- _WHAT THE EXERCISE ASKS_:
Quote verbatim the portion of the data below that begins with the line containing "Turn off the Live View toggle" and ends with the line containing "This screenshot has height=1261, width=952.", including both of those lines.

------ ITEMS

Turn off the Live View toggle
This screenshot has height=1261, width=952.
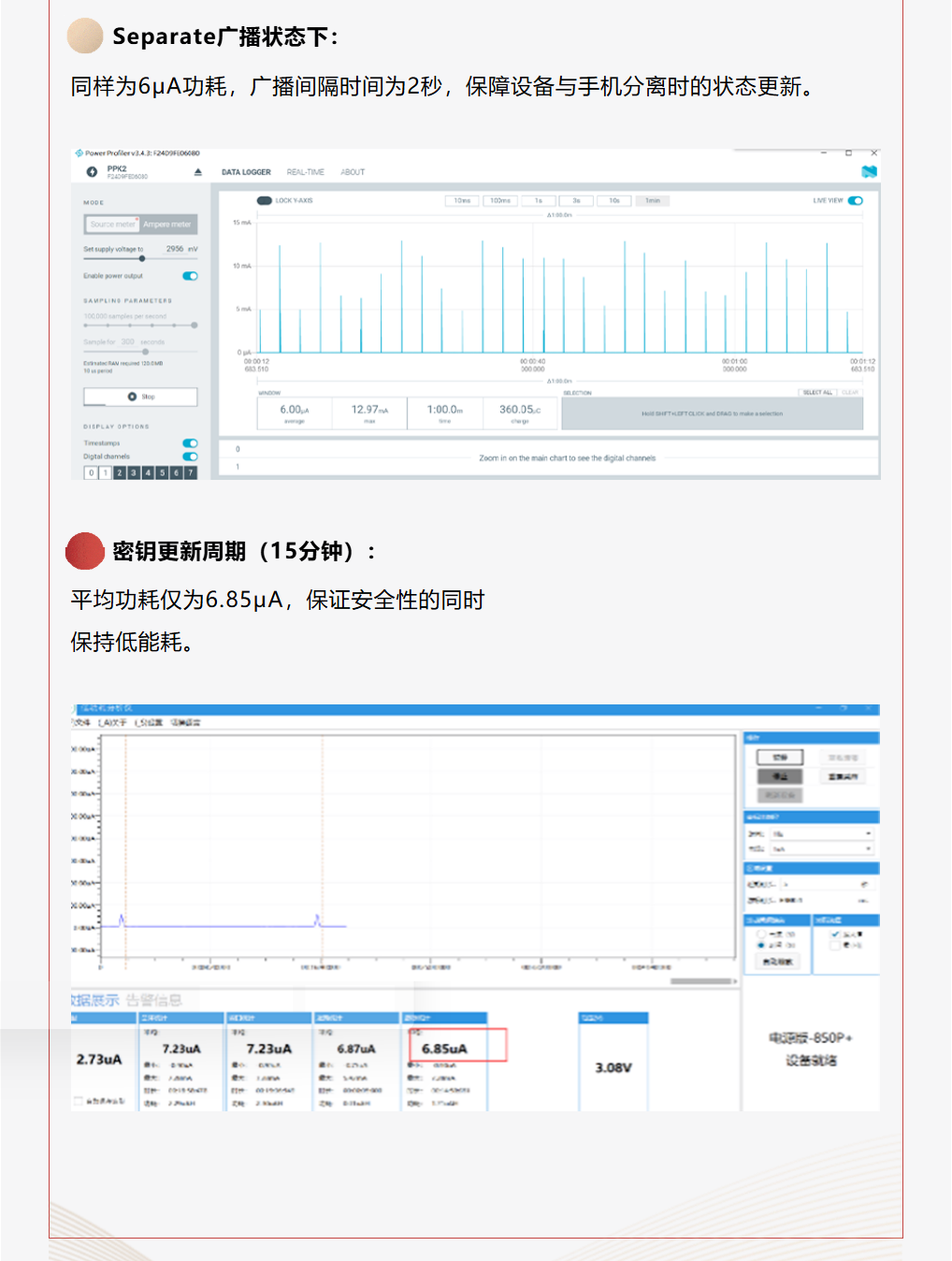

------------
------ ITEMS

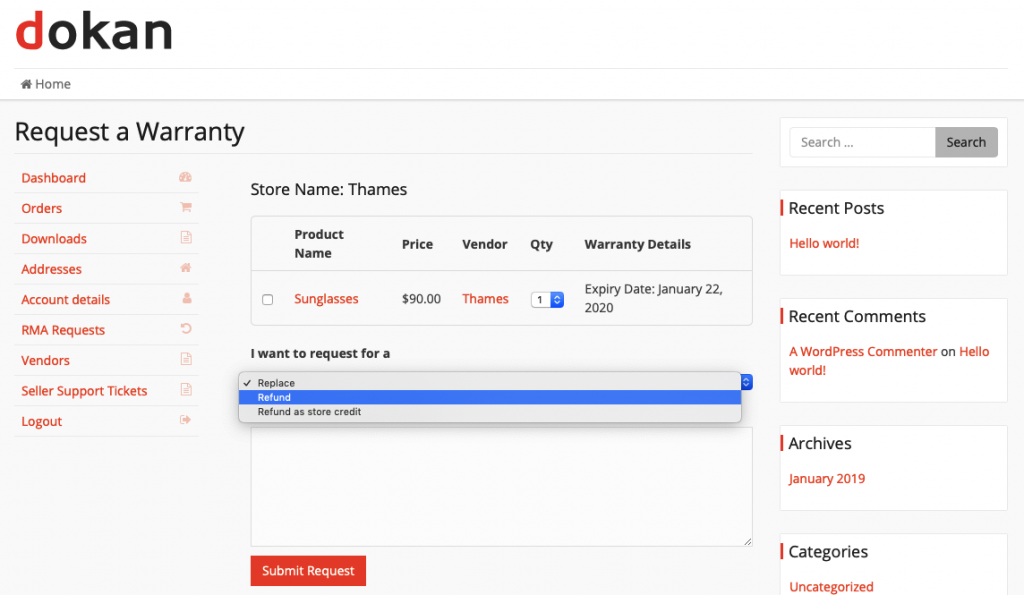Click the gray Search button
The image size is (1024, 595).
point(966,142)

------------
------ ITEMS

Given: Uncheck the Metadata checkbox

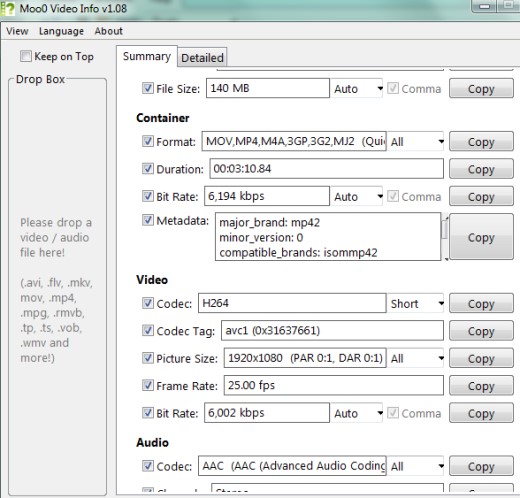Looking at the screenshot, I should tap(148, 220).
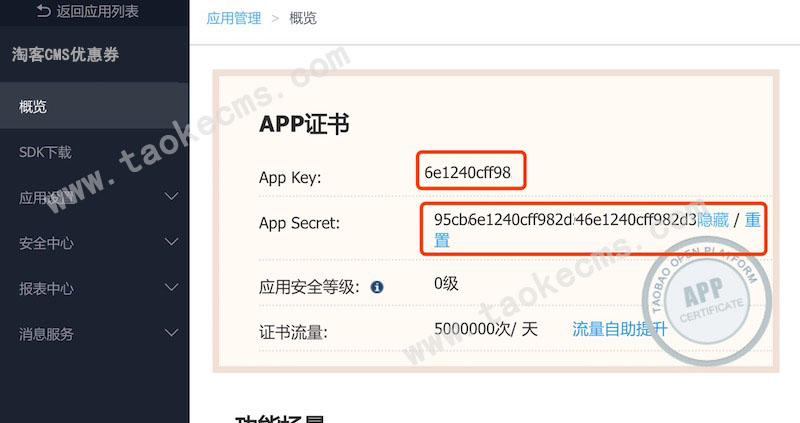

------------

- _EXERCISE OUTPUT_:
Turn off the Live View toggle
This screenshot has height=1261, width=952.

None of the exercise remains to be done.